STAPHYLINOIDEA Latreille, 1802

STAPHYLINIDAE Latreille, 1802

STAPHYLININAE Latreille, 1802

STAPHYLININI Latreille, 1802

Quedius Stephens, 1829

Microsaurus Dejean, 1833 

A widespread and locally common species throughout Europe from Italy north to Scandinavia and the U.K.; with the exception of the West Country it is generally common throughout England and Wales and there are records scattered further north to the Scottish Highlands. The typical habitat is broadleaf and coniferous woodland and parkland etc. where there is a supply of fallen and decaying wood and accumulated leaf-litter.  Adults occasionally occur in summer under decaying logs or among litter but this is primarily a cold weather species; new generation adults appear from August or September and peak numbers occur in October and November, they remain active through the winter but are seldom seen after March or April. Both adults and larvae are predatory, feeding upon larvae and molluscs etc., and the larvae develop through the winter. Adults may be found in woodland generally, under stones and decaying logs or bark or among litter around the base of decaying trunks, and they often occur in numbers in horse dung on bridle paths through wooded areas, they have also been recorded from badger setts and they are attracted to decaying fungi and will occur here in numbers through the winter. Large blackened and wet decaying fruiting bodies of bracket fungi on the ground and at the base of trees will generally produce adults through to March or April, pitfall trapping and extraction of nearby soil and litter may also be successful. The pale reflexed elytral margin is a good character to the species and easily appreciated in the field.
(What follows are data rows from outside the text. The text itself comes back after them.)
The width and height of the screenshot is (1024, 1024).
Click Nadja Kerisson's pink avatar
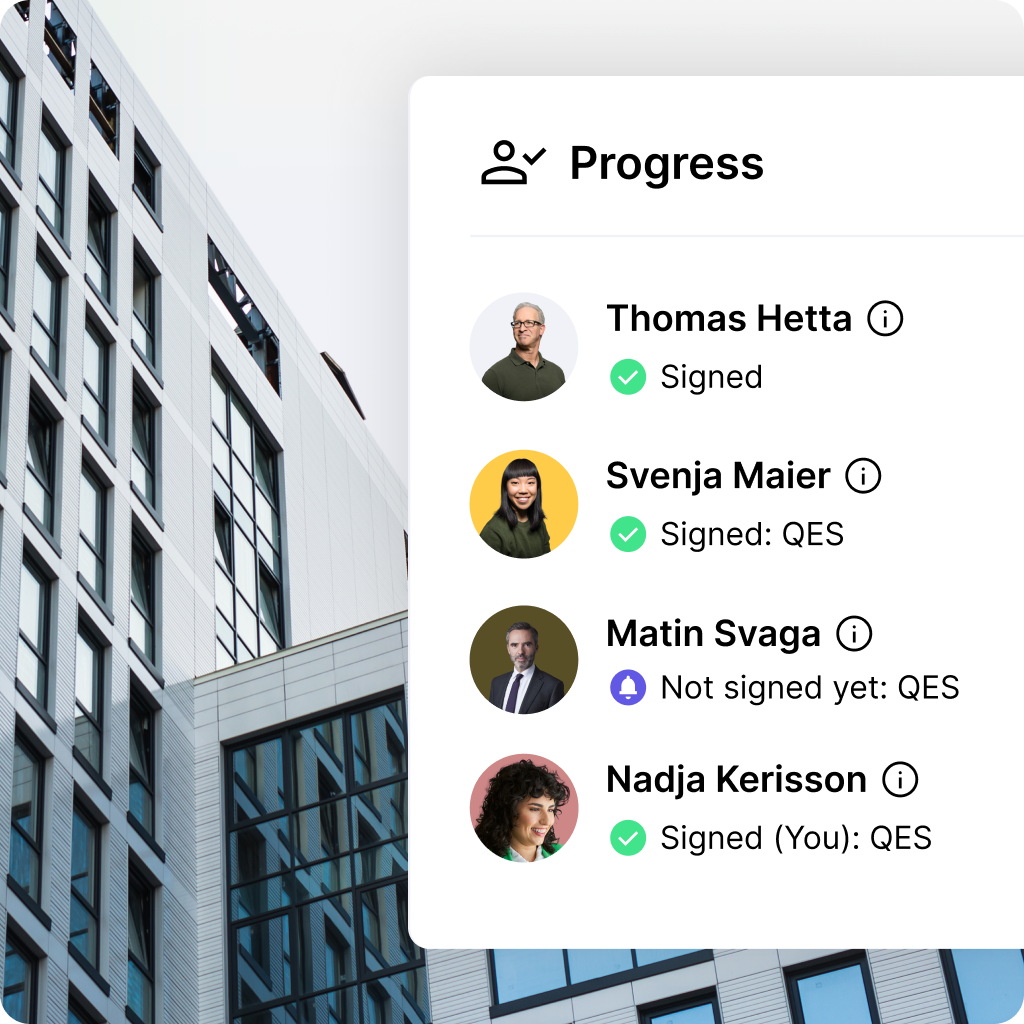pos(524,808)
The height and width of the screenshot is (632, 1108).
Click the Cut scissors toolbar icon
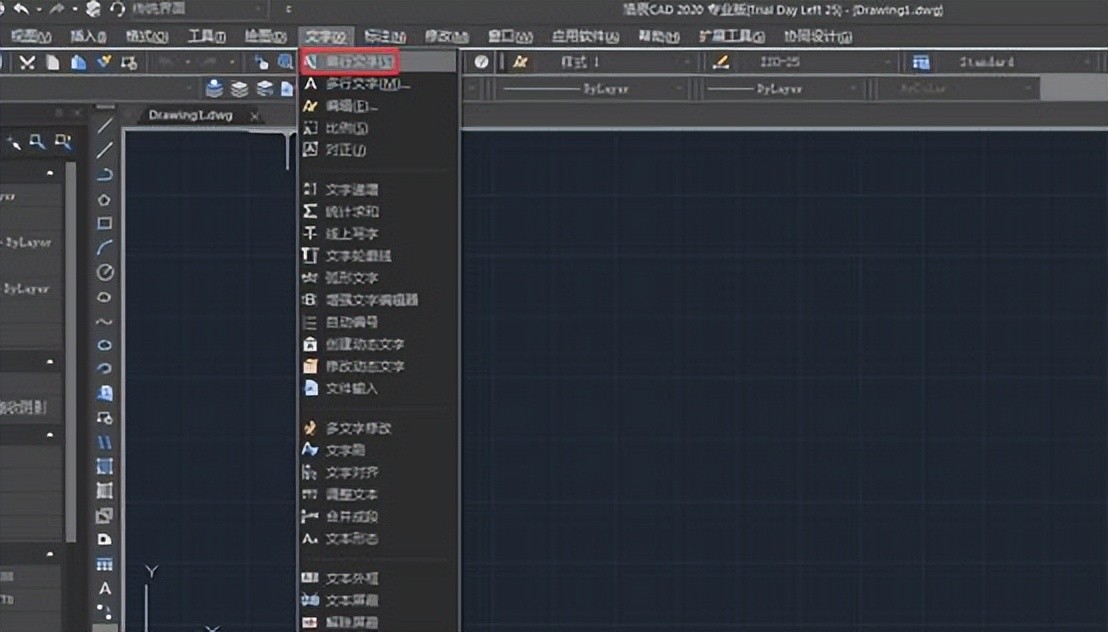tap(27, 62)
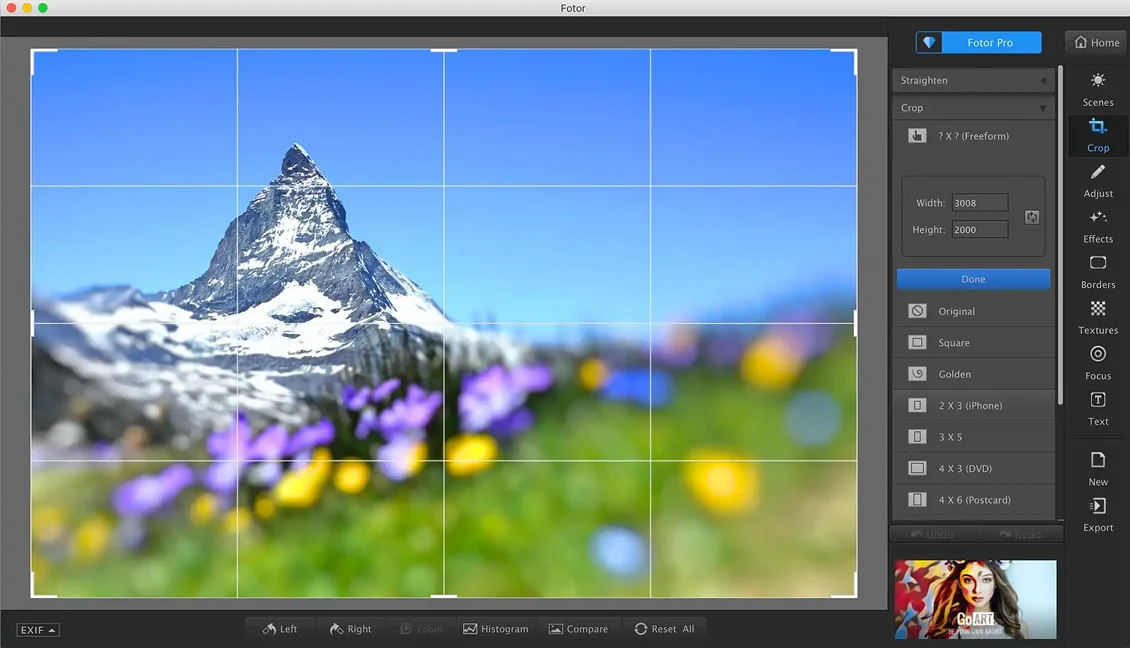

11-14mm entirely shiny black but for a few basal antennomeres, the palps and elytral margins. Head smooth, without obvious microsculpture (X10), eyes occupying at least half the lateral margin and temples constricted to a transverse impression across the neck. Vertex with two setiferous punctures close to each eye and two anterior to the basal depression. Labrum deeply bilobed, the mandibles are long and curved, and the penultimate palpomeres is as long as the terminal segment.  Antennae inserted  on the raised margin of

the clypeus between the outer margins of the mandibles; segments 1-3 elongate, 4-10 quadrate to slightly elongate. Pronotum shiny and without obvious microsculpture (X10), curved laterally to distinct anterior angles, generally with three setiferous punctures either side of the middle in the anterior half although often there are one or more extra punctures on one or both sides. Scutellum shiny and unpunctured. Elytra more or less quadrate, finely and evenly punctured and pubescent and distinctly less shiny than the pronotum due to dense microsculpture; laterally with two long setae behind the shoulders and several smaller ones near the middle. Abdomen black with a strong metallic blue or green lustre, curved and tapering laterally and with strongly raised margins. Pro-tarsi strongly dilated in both sexes. Claws small, weakly curved and with a small tooth at the base.